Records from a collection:
• • •
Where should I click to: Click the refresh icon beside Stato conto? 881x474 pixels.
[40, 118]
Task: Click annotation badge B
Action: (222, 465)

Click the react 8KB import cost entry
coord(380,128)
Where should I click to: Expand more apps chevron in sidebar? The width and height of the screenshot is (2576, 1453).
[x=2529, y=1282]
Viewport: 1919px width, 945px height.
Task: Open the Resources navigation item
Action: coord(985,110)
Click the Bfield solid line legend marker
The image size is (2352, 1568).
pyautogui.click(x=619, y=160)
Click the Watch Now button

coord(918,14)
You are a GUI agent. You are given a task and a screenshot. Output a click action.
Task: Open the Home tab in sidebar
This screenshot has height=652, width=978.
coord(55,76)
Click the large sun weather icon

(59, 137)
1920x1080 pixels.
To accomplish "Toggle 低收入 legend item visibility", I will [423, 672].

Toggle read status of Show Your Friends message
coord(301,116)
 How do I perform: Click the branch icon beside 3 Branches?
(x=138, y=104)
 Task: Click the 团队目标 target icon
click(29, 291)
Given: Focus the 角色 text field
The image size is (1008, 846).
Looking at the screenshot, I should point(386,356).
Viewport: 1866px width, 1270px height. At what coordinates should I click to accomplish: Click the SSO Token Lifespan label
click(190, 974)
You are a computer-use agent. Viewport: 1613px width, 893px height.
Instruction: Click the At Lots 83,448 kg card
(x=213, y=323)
• • •
Copy the records above word for word, from the line that contains "Where should I click to: Expand" through the end of the records, including both of those lines.

Where should I click to: Expand more apps chevron in sidebar? The width and height of the screenshot is (2576, 1453).
[x=2529, y=1282]
Viewport: 1919px width, 945px height.
Task: Open the Resources navigation item
Action: coord(985,110)
Click the Bfield solid line legend marker
The image size is (2352, 1568).
pyautogui.click(x=619, y=160)
Click the Watch Now button

coord(918,14)
You are a GUI agent. You are given a task and a screenshot. Output a click action.
Task: Open the Home tab in sidebar
This screenshot has height=652, width=978.
coord(55,76)
Click the large sun weather icon

(59, 137)
1920x1080 pixels.
To accomplish "Toggle 低收入 legend item visibility", I will [423, 672].

Toggle read status of Show Your Friends message
coord(301,116)
 How do I perform: Click the branch icon beside 3 Branches?
(x=138, y=104)
 Task: Click the 团队目标 target icon
click(29, 291)
Given: Focus the 角色 text field
The image size is (1008, 846).
Looking at the screenshot, I should point(386,356).
Viewport: 1866px width, 1270px height. At what coordinates should I click to accomplish: Click the SSO Token Lifespan label
click(190, 974)
You are a computer-use agent. Viewport: 1613px width, 893px height.
Instruction: Click the At Lots 83,448 kg card
(x=213, y=323)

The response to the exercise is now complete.